Task prompt >>
Word for word, reproduce all of the entries shown below.

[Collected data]
◆ ◆ ◆ ◆ ◆

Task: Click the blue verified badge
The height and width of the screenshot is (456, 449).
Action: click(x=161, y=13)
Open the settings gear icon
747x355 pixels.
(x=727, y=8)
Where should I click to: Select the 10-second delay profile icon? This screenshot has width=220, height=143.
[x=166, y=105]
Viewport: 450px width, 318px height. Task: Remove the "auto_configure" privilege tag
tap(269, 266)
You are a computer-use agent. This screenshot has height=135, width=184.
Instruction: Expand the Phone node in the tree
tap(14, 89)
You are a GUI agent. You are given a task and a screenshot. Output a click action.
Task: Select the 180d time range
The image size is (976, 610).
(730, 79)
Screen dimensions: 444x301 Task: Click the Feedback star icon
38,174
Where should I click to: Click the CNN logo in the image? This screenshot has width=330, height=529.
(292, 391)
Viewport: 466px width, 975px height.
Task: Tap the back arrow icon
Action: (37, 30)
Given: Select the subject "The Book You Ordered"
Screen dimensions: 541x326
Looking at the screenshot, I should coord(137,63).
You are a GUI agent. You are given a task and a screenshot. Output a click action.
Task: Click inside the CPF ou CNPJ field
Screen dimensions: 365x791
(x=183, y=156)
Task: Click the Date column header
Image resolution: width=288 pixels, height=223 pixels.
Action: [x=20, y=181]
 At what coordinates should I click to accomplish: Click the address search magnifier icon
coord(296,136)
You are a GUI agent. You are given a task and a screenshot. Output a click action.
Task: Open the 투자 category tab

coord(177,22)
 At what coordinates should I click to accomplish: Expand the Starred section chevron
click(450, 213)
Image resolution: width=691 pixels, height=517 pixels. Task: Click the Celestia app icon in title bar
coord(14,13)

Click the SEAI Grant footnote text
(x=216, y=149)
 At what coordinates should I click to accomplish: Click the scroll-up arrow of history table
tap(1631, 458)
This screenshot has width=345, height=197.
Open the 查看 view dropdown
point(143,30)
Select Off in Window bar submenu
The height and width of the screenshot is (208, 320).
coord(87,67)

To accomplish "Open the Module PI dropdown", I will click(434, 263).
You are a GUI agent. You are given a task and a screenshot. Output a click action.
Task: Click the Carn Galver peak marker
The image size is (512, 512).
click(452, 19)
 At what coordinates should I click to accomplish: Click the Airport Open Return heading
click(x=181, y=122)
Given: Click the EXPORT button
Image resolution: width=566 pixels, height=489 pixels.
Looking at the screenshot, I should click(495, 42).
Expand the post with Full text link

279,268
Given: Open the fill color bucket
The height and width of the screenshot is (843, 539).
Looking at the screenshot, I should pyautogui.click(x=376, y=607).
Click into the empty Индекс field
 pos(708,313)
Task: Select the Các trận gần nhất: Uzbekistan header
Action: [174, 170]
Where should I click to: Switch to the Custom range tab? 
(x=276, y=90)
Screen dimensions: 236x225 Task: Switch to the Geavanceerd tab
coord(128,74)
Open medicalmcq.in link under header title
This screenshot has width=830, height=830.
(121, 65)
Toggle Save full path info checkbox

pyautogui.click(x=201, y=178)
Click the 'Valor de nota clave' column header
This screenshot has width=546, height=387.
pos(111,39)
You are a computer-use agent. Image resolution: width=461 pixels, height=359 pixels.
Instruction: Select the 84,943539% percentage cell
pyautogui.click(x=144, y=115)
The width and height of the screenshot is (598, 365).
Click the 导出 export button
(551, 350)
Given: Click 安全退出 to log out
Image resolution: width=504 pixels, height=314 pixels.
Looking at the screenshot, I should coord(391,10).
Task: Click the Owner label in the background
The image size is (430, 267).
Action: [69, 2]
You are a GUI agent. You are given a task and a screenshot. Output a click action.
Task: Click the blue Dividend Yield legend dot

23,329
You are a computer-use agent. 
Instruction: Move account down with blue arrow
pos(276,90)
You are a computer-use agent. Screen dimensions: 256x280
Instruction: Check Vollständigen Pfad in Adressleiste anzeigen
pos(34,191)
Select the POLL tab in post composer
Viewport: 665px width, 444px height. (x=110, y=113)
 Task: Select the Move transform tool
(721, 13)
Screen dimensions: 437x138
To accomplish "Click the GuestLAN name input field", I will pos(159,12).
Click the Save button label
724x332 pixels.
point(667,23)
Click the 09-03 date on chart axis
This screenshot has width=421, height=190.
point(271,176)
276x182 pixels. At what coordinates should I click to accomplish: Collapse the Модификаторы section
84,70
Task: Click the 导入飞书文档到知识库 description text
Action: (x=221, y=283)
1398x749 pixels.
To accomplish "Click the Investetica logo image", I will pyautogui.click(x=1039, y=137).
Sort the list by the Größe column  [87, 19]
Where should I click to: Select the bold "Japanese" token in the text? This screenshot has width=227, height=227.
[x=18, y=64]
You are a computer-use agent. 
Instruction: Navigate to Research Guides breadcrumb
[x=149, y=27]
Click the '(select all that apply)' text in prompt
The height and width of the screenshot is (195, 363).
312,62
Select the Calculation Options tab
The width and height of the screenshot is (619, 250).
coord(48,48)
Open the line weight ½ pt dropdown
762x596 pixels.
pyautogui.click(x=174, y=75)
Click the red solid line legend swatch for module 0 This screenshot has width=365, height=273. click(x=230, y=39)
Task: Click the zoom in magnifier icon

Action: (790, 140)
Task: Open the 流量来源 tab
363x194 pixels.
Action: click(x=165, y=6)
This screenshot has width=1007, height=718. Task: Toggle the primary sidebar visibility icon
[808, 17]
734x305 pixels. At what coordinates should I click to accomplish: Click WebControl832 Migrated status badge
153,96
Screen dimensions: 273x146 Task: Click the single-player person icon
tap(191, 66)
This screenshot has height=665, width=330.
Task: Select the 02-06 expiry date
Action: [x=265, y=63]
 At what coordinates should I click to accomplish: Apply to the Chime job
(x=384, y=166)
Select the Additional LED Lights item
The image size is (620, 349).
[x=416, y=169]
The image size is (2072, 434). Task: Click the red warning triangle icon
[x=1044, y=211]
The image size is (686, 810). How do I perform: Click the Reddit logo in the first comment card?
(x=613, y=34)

◆ ◆ ◆ ◆ ◆

Response >>
Task: Click the blue verified badge
The height and width of the screenshot is (456, 449).
Action: click(x=161, y=13)
Open the settings gear icon
747x355 pixels.
(x=727, y=8)
Where should I click to: Select the 10-second delay profile icon? This screenshot has width=220, height=143.
[x=166, y=105]
Viewport: 450px width, 318px height. Task: Remove the "auto_configure" privilege tag
tap(269, 266)
You are a computer-use agent. This screenshot has height=135, width=184.
Instruction: Expand the Phone node in the tree
tap(14, 89)
You are a GUI agent. You are given a task and a screenshot. Output a click action.
Task: Select the 180d time range
The image size is (976, 610).
(730, 79)
Screen dimensions: 444x301 Task: Click the Feedback star icon
38,174
Where should I click to: Click the CNN logo in the image? This screenshot has width=330, height=529.
(292, 391)
Viewport: 466px width, 975px height.
Task: Tap the back arrow icon
Action: (37, 30)
Given: Select the subject "The Book You Ordered"
Screen dimensions: 541x326
Looking at the screenshot, I should coord(137,63).
You are a GUI agent. You are given a task and a screenshot. Output a click action.
Task: Click inside the CPF ou CNPJ field
Screen dimensions: 365x791
(x=183, y=156)
Task: Click the Date column header
Image resolution: width=288 pixels, height=223 pixels.
Action: [x=20, y=181]
 At what coordinates should I click to accomplish: Click the address search magnifier icon
coord(296,136)
You are a GUI agent. You are given a task and a screenshot. Output a click action.
Task: Open the 투자 category tab

coord(177,22)
 At what coordinates should I click to accomplish: Expand the Starred section chevron
click(450, 213)
Image resolution: width=691 pixels, height=517 pixels. Task: Click the Celestia app icon in title bar
coord(14,13)

Click the SEAI Grant footnote text
(x=216, y=149)
 At what coordinates should I click to accomplish: Click the scroll-up arrow of history table
tap(1631, 458)
This screenshot has width=345, height=197.
Open the 查看 view dropdown
point(143,30)
Select Off in Window bar submenu
The height and width of the screenshot is (208, 320).
coord(87,67)

To accomplish "Open the Module PI dropdown", I will click(434, 263).
You are a GUI agent. You are given a task and a screenshot. Output a click action.
Task: Click the Carn Galver peak marker
The image size is (512, 512).
click(452, 19)
 At what coordinates should I click to accomplish: Click the Airport Open Return heading
click(x=181, y=122)
Given: Click the EXPORT button
Image resolution: width=566 pixels, height=489 pixels.
Looking at the screenshot, I should click(495, 42).
Expand the post with Full text link

279,268
Given: Open the fill color bucket
The height and width of the screenshot is (843, 539).
Looking at the screenshot, I should pyautogui.click(x=376, y=607).
Click into the empty Индекс field
 pos(708,313)
Task: Select the Các trận gần nhất: Uzbekistan header
Action: [174, 170]
Where should I click to: Switch to the Custom range tab? 
(x=276, y=90)
Screen dimensions: 236x225 Task: Switch to the Geavanceerd tab
coord(128,74)
Open medicalmcq.in link under header title
This screenshot has width=830, height=830.
(121, 65)
Toggle Save full path info checkbox

pyautogui.click(x=201, y=178)
Click the 'Valor de nota clave' column header
This screenshot has width=546, height=387.
pos(111,39)
You are a computer-use agent. Image resolution: width=461 pixels, height=359 pixels.
Instruction: Select the 84,943539% percentage cell
pyautogui.click(x=144, y=115)
The width and height of the screenshot is (598, 365).
Click the 导出 export button
(551, 350)
Given: Click 安全退出 to log out
Image resolution: width=504 pixels, height=314 pixels.
Looking at the screenshot, I should coord(391,10).
Task: Click the Owner label in the background
The image size is (430, 267).
Action: [69, 2]
You are a GUI agent. You are given a task and a screenshot. Output a click action.
Task: Click the blue Dividend Yield legend dot

23,329
You are a computer-use agent. 
Instruction: Move account down with blue arrow
pos(276,90)
You are a computer-use agent. Screen dimensions: 256x280
Instruction: Check Vollständigen Pfad in Adressleiste anzeigen
pos(34,191)
Select the POLL tab in post composer
Viewport: 665px width, 444px height. (x=110, y=113)
 Task: Select the Move transform tool
(721, 13)
Screen dimensions: 437x138
To accomplish "Click the GuestLAN name input field", I will pos(159,12).
Click the Save button label
724x332 pixels.
point(667,23)
Click the 09-03 date on chart axis
This screenshot has width=421, height=190.
point(271,176)
276x182 pixels. At what coordinates should I click to accomplish: Collapse the Модификаторы section
84,70
Task: Click the 导入飞书文档到知识库 description text
Action: (x=221, y=283)
1398x749 pixels.
To accomplish "Click the Investetica logo image", I will pyautogui.click(x=1039, y=137).
Sort the list by the Größe column  [87, 19]
Where should I click to: Select the bold "Japanese" token in the text? This screenshot has width=227, height=227.
[x=18, y=64]
You are a computer-use agent. 
Instruction: Navigate to Research Guides breadcrumb
[x=149, y=27]
Click the '(select all that apply)' text in prompt
The height and width of the screenshot is (195, 363).
312,62
Select the Calculation Options tab
The width and height of the screenshot is (619, 250).
coord(48,48)
Open the line weight ½ pt dropdown
762x596 pixels.
pyautogui.click(x=174, y=75)
Click the red solid line legend swatch for module 0 This screenshot has width=365, height=273. click(x=230, y=39)
Task: Click the zoom in magnifier icon

Action: (790, 140)
Task: Open the 流量来源 tab
363x194 pixels.
Action: click(x=165, y=6)
This screenshot has width=1007, height=718. Task: Toggle the primary sidebar visibility icon
[808, 17]
734x305 pixels. At what coordinates should I click to accomplish: Click WebControl832 Migrated status badge
153,96
Screen dimensions: 273x146 Task: Click the single-player person icon
tap(191, 66)
This screenshot has height=665, width=330.
Task: Select the 02-06 expiry date
Action: [x=265, y=63]
 At what coordinates should I click to accomplish: Apply to the Chime job
(x=384, y=166)
Select the Additional LED Lights item
The image size is (620, 349).
[x=416, y=169]
The image size is (2072, 434). Task: Click the red warning triangle icon
[x=1044, y=211]
The image size is (686, 810). How do I perform: Click the Reddit logo in the first comment card?
(x=613, y=34)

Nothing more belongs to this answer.